Are the results of fit two-level screening valid with a Plackett-Burman which ma...

Report Inappropriate Content · Sep 27, 2023 06:01 AM

I wanted to design an experiment to screen 18 factors against one response. I now understand that there are more modern, better designs to solve this problem, but at the time I used a 20-run Plackett-Burman design. I completed each run in duplicate, for 40 runs in total. I am attaching a .csv of the anonymised results, where I have standardised the factor levels (subtracted mean and divided by standard deviation).

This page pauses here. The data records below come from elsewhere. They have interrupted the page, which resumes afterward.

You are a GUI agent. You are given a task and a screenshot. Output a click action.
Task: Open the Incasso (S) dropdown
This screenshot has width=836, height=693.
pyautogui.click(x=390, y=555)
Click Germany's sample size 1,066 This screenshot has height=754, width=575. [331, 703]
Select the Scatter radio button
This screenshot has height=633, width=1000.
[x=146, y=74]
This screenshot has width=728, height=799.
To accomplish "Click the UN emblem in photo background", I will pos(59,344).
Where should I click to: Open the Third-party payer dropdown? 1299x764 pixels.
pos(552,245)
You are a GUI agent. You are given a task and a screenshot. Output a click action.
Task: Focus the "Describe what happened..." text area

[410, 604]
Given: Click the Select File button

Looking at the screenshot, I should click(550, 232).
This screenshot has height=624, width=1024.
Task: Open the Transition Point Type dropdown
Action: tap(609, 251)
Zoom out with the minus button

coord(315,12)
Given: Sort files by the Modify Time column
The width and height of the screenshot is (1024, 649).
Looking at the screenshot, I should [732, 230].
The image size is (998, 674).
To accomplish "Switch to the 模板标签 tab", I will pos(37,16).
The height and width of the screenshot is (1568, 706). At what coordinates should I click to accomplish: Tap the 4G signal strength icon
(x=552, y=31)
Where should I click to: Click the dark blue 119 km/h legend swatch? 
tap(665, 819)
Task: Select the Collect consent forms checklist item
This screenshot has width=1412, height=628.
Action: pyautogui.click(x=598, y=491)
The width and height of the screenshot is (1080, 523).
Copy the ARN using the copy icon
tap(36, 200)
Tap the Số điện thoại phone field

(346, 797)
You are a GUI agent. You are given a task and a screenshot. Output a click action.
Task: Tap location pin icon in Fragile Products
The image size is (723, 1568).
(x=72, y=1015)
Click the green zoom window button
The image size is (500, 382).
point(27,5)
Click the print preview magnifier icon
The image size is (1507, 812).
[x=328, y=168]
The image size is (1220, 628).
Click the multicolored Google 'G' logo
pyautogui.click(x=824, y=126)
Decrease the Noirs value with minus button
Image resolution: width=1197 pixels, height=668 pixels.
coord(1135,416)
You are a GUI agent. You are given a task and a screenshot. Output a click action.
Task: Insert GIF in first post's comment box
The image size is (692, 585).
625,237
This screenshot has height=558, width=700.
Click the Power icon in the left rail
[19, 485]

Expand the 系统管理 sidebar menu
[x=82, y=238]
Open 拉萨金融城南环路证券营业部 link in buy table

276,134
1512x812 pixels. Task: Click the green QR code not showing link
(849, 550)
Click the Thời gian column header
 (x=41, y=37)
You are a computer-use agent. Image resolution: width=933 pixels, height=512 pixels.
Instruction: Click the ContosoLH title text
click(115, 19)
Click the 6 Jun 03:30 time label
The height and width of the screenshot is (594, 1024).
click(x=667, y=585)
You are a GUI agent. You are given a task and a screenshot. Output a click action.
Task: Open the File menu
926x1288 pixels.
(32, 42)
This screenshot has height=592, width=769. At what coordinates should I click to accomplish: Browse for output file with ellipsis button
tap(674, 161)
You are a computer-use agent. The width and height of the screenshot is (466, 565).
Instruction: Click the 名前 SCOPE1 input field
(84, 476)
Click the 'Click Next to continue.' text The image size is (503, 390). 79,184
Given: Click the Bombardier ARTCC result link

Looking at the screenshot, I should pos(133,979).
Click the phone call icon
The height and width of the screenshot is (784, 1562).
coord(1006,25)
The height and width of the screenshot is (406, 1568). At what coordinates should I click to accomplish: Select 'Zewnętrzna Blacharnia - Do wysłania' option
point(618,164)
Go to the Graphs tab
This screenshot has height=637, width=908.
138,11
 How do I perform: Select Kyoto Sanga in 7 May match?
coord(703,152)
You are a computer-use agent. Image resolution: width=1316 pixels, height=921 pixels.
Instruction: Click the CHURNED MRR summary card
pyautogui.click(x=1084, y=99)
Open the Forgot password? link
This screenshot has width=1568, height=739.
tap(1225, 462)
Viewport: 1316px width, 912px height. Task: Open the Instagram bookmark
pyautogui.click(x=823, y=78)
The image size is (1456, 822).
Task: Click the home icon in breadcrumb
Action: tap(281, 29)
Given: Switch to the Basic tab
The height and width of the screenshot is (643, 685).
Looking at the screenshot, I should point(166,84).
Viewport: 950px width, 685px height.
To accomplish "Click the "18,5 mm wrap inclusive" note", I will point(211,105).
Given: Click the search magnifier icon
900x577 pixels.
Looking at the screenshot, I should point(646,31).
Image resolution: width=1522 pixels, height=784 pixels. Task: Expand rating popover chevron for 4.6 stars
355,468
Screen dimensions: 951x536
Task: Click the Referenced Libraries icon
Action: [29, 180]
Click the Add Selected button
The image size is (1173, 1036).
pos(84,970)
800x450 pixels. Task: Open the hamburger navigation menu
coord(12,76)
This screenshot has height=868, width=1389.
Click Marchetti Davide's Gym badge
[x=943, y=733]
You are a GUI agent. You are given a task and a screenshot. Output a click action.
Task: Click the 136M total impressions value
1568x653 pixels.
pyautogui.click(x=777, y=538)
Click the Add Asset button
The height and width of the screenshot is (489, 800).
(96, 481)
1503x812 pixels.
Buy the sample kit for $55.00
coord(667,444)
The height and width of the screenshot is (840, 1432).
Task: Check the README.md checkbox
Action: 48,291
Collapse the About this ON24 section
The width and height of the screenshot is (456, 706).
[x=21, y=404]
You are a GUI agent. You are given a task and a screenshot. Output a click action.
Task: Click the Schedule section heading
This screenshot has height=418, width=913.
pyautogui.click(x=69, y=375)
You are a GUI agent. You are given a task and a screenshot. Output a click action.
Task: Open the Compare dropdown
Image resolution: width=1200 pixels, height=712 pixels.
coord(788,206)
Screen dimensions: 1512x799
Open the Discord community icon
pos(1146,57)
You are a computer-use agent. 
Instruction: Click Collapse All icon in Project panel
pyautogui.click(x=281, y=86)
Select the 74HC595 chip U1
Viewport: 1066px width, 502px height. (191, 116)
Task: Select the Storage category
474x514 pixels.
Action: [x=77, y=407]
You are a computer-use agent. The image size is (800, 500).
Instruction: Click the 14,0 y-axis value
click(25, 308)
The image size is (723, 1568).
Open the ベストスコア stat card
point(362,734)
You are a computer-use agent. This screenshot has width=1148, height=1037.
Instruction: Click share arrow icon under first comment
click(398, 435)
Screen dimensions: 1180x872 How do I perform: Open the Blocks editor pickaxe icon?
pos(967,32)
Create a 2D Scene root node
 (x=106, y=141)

I understand that because Plackett-Burman is a saturated design, I can't try to fit a linear model because the number of terms means it is almost certain to be overfit, so I should use 'two-level screening' (although maybe this changes because I have duplicates?) . I used this option, adding all 18 factors A-R as Xs and the response as Y. Screenshot of results below:

I expected A,M and D especially to have an effect, but I would find it quite surprising if F and K, were to have significant effects. Therefore I thought I would check here if I am interpreting these results properly. I'm especially confused with the fact that JMP adds 'Null' terms as part of the two-level screening. This page in the documentation describes the rationale:

The process continues until n effects are obtained, where n is the number of rows in the data table, thus fully saturating the model. If complete saturation is not possible with the factors, JMP generates random orthogonalized effects to absorb the rest of the variation. They are labeled Null n where n is a number. For example, this situation occurs if there are exact replicate rows in the design.

I do have replicate rows in the design, but when I look at the plot above it seems to me that factors A and M are separate from the other factors, and that factors other than A and M only look significant because of the null terms being added.

Why would I question these results, apart from that it would be surprising if certain factors have effects? From the JMP documentation: "The analysis of screening designs depends on the principle of effect sparsity, where most of the variation in the response is explained by a small number of effects". I'm wondering if this is being broken here, if this many factors are coming out as significant?

Many thanks in advance for any help.

I'm using JMP Pro 17.0.0

Victor_G · Sep 27, 2023 6:44 AM

Hi @noahsprent,

Three principle guide the construction and analysis for (model-based) Design of Experiments:

Effect Sparsity : The effect sparsity principle actually refers to the idea that only a few effects in a factorial design will be statistically significant. Most of the variation in the response is explained by a small number of effects, thus it is most likely that main effects and two-factors interactions are the most significant responses in a factorial design. It is also called the Pareto principle.
Effect Hierarchy : The hierarchy principle states that the higher degree of the interaction, the less likely the interaction will explain variation in the response. Therefore, main effects may explain more variation than 2 factors interactions, 2FIs explain more variation than 3FIs, … so priority should be given to the estimation of lower order effects.
Effect Heredity : Similar to genetic heredity, the effect heredity principle postulates that interaction terms may only be considered if the ordered terms preceding the interaction are significant. This principle has two possible implementations : strong or weak heredity. Strong heredity implies that an interaction term can be included in the model only if both of the corresponding main effects are present. Weak heredity implies that an interaction term is included in the model if at least one of the corresponding main effects is present.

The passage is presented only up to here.